Lady Health Workers (LHWs) are female Frontline Health Workers appointed by the Government of Pakistan to address the country’s high maternal and child morbidity and mortality rates. 

LHWs provide first-line reproductive, maternal, newborn, and child health services throughout Pakistan, reaching remote and rural areas that otherwise have minimal access to care. For a majority of the population, they are the first and only point of contact with the health system. Despite the centrality of their role, LHWs receive inadequate supplementary training and support, hence, frequently reporting dissatisfaction, work fatigue, and stress. 

The project aims to address the deficiencies in LHWs’ training plus enhance their well-being through strengthening their sense of purpose, connection to and compassion for the community, and interpersonal communication skills.
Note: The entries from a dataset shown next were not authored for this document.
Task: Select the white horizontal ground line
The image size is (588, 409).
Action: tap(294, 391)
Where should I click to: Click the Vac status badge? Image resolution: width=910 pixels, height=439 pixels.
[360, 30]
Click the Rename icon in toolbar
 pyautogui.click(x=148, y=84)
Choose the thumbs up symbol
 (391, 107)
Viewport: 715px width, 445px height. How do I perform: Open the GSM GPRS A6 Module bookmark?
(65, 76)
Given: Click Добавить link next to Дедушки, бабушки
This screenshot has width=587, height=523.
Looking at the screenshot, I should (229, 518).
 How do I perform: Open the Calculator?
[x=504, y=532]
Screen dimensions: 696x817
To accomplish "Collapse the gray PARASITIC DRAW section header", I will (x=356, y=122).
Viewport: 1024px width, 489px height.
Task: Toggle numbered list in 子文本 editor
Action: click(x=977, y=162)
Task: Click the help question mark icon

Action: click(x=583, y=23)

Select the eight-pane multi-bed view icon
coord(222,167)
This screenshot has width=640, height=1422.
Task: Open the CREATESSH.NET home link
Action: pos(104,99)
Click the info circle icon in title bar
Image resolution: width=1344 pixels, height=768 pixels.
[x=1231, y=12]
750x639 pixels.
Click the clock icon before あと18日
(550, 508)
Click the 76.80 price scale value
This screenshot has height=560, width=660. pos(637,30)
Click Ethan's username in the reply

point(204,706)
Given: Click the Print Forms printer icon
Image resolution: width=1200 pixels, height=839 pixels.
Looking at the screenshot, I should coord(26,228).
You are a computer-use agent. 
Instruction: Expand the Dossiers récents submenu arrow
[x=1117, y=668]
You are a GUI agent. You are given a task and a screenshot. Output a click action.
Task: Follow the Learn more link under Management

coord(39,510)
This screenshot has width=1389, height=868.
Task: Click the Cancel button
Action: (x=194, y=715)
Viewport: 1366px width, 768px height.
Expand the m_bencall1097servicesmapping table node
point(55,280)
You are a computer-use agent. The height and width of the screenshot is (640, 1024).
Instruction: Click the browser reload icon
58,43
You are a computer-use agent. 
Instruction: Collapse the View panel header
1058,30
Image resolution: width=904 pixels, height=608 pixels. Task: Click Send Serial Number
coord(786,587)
IRD has employed a multiphase, mixed-methods design to develop and refine the proposed curriculum and have constructed a survey tool to measure a potential change in character strengths in participating LHWs. 

This project is the first of its kind in Pakistan. No similar research, focused on providing soft-skills training via an interdisciplinary Humanities curriculum, to provide empathetic care to diverse communities has been done before.

This Humanities curriculum has been developed in collaboration with Habib University. It was further refined through an iterative process, with regular input and feedback from LHWs via focus group discussions. This curriculum will be taught to a sample of LHWs from two towns in Karachi: Korangi and Bin Qasim town, over three months.

A multi-aspect scale was developed and validated in the local language (Urdu) using translated versions of pre-existing scales to assess the impact of the intervention, and contextualized for better coherency. 

Before finalization and deployment, the instrument was pre-tested in the field with field officers at IRD Pakistan and LHWs working in Karachi outside the study areas. The psychometric properties of each section of the instrument were separately analyzed.

The MCH team will assess the impact of the intervention on key indicators by conducting baseline, end-line, and follow-up quantitative data collection and in-depth interviews. 


This ongoing pilot project is expected to augment LHWs’ capacity to deliver compassionate care across diverse communities and enhance their sense of joy, purpose, and self-worth. 

If this curriculum has a significant impact on the participants belonging to our current study sites, it may be expanded to more towns in Karachi and, hopefully, one day integrated into the official training curriculum of Lady Health Workers.